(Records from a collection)
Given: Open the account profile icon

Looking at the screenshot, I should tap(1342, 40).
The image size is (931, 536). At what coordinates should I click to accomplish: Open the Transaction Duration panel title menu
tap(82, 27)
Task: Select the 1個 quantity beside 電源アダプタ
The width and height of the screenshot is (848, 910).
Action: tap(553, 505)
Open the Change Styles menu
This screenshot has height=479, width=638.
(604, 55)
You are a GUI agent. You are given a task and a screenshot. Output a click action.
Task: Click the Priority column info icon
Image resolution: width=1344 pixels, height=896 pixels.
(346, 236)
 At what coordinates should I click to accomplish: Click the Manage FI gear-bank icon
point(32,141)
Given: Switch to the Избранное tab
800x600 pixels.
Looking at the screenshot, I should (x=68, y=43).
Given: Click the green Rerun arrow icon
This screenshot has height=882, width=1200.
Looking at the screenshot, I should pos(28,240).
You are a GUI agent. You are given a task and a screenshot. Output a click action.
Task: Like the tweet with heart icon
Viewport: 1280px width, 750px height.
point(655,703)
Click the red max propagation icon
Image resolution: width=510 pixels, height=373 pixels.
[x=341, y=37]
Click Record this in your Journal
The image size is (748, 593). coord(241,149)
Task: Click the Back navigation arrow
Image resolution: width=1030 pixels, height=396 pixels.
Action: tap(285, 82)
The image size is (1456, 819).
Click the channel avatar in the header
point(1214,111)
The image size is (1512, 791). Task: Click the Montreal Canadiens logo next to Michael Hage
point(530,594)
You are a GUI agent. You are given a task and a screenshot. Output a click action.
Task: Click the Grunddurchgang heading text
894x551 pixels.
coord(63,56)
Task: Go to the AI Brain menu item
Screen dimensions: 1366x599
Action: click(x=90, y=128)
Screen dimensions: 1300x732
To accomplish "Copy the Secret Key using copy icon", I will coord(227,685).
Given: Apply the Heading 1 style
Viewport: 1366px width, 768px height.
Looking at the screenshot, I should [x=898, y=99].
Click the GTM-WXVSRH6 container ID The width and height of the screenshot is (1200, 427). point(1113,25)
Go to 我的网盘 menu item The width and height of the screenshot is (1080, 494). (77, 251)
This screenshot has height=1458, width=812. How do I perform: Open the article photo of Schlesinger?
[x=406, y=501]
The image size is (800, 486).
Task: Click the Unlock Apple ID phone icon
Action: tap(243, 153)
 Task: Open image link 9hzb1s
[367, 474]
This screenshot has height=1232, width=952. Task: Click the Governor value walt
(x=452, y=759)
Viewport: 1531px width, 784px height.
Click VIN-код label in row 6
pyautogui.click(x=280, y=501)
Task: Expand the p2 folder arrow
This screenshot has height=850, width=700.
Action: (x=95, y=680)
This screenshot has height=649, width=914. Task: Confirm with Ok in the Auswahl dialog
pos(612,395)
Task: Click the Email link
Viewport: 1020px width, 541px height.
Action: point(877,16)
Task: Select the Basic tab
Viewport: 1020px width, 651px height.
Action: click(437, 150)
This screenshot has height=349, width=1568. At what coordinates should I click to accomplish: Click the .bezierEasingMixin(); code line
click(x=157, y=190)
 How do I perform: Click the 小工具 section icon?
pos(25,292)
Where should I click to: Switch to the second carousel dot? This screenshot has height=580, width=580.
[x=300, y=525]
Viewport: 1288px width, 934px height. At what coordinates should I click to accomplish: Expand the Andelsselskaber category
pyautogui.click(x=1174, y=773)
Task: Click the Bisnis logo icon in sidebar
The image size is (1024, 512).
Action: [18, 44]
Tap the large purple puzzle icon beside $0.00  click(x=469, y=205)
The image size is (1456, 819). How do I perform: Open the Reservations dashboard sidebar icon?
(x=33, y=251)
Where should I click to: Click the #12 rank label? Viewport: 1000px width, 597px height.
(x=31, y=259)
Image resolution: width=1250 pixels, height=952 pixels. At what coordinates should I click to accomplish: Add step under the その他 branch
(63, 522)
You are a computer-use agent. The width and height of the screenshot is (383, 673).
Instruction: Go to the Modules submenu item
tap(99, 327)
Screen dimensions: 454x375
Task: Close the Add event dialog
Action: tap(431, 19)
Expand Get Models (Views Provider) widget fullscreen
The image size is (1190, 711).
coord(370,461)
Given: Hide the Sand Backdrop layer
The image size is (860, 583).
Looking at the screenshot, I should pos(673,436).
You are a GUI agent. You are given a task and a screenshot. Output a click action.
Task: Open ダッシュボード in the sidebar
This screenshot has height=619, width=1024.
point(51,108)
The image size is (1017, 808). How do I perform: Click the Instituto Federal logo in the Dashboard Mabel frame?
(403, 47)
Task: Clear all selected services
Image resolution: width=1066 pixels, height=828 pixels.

What to produce:
Line by line, set the records above down again exactly.

Solution for this exercise:
Given: Open the account profile icon

Looking at the screenshot, I should tap(1342, 40).
The image size is (931, 536). At what coordinates should I click to accomplish: Open the Transaction Duration panel title menu
tap(82, 27)
Task: Select the 1個 quantity beside 電源アダプタ
The width and height of the screenshot is (848, 910).
Action: tap(553, 505)
Open the Change Styles menu
This screenshot has height=479, width=638.
(604, 55)
You are a GUI agent. You are given a task and a screenshot. Output a click action.
Task: Click the Priority column info icon
Image resolution: width=1344 pixels, height=896 pixels.
(346, 236)
 At what coordinates should I click to accomplish: Click the Manage FI gear-bank icon
point(32,141)
Given: Switch to the Избранное tab
800x600 pixels.
Looking at the screenshot, I should (x=68, y=43).
Given: Click the green Rerun arrow icon
This screenshot has height=882, width=1200.
Looking at the screenshot, I should pos(28,240).
You are a GUI agent. You are given a task and a screenshot. Output a click action.
Task: Like the tweet with heart icon
Viewport: 1280px width, 750px height.
point(655,703)
Click the red max propagation icon
Image resolution: width=510 pixels, height=373 pixels.
[x=341, y=37]
Click Record this in your Journal
The image size is (748, 593). coord(241,149)
Task: Click the Back navigation arrow
Image resolution: width=1030 pixels, height=396 pixels.
Action: tap(285, 82)
The image size is (1456, 819).
Click the channel avatar in the header
point(1214,111)
The image size is (1512, 791). Task: Click the Montreal Canadiens logo next to Michael Hage
point(530,594)
You are a GUI agent. You are given a task and a screenshot. Output a click action.
Task: Click the Grunddurchgang heading text
894x551 pixels.
coord(63,56)
Task: Go to the AI Brain menu item
Screen dimensions: 1366x599
Action: click(x=90, y=128)
Screen dimensions: 1300x732
To accomplish "Copy the Secret Key using copy icon", I will coord(227,685).
Given: Apply the Heading 1 style
Viewport: 1366px width, 768px height.
Looking at the screenshot, I should [x=898, y=99].
Click the GTM-WXVSRH6 container ID The width and height of the screenshot is (1200, 427). point(1113,25)
Go to 我的网盘 menu item The width and height of the screenshot is (1080, 494). (77, 251)
This screenshot has height=1458, width=812. How do I perform: Open the article photo of Schlesinger?
[x=406, y=501]
The image size is (800, 486).
Task: Click the Unlock Apple ID phone icon
Action: tap(243, 153)
 Task: Open image link 9hzb1s
[367, 474]
This screenshot has height=1232, width=952. Task: Click the Governor value walt
(x=452, y=759)
Viewport: 1531px width, 784px height.
Click VIN-код label in row 6
pyautogui.click(x=280, y=501)
Task: Expand the p2 folder arrow
This screenshot has height=850, width=700.
Action: (x=95, y=680)
This screenshot has height=649, width=914. Task: Confirm with Ok in the Auswahl dialog
pos(612,395)
Task: Click the Email link
Viewport: 1020px width, 541px height.
Action: point(877,16)
Task: Select the Basic tab
Viewport: 1020px width, 651px height.
Action: click(437, 150)
This screenshot has height=349, width=1568. At what coordinates should I click to accomplish: Click the .bezierEasingMixin(); code line
click(x=157, y=190)
 How do I perform: Click the 小工具 section icon?
pos(25,292)
Where should I click to: Switch to the second carousel dot? This screenshot has height=580, width=580.
[x=300, y=525]
Viewport: 1288px width, 934px height. At what coordinates should I click to accomplish: Expand the Andelsselskaber category
pyautogui.click(x=1174, y=773)
Task: Click the Bisnis logo icon in sidebar
The image size is (1024, 512).
Action: [18, 44]
Tap the large purple puzzle icon beside $0.00  click(x=469, y=205)
The image size is (1456, 819). How do I perform: Open the Reservations dashboard sidebar icon?
(x=33, y=251)
Where should I click to: Click the #12 rank label? Viewport: 1000px width, 597px height.
(x=31, y=259)
Image resolution: width=1250 pixels, height=952 pixels. At what coordinates should I click to accomplish: Add step under the その他 branch
(63, 522)
You are a computer-use agent. The width and height of the screenshot is (383, 673).
Instruction: Go to the Modules submenu item
tap(99, 327)
Screen dimensions: 454x375
Task: Close the Add event dialog
Action: tap(431, 19)
Expand Get Models (Views Provider) widget fullscreen
The image size is (1190, 711).
coord(370,461)
Given: Hide the Sand Backdrop layer
The image size is (860, 583).
Looking at the screenshot, I should pos(673,436).
You are a GUI agent. You are given a task and a screenshot. Output a click action.
Task: Open ダッシュボード in the sidebar
This screenshot has height=619, width=1024.
point(51,108)
The image size is (1017, 808). How do I perform: Click the Instituto Federal logo in the Dashboard Mabel frame?
(403, 47)
Task: Clear all selected services
Image resolution: width=1066 pixels, height=828 pixels.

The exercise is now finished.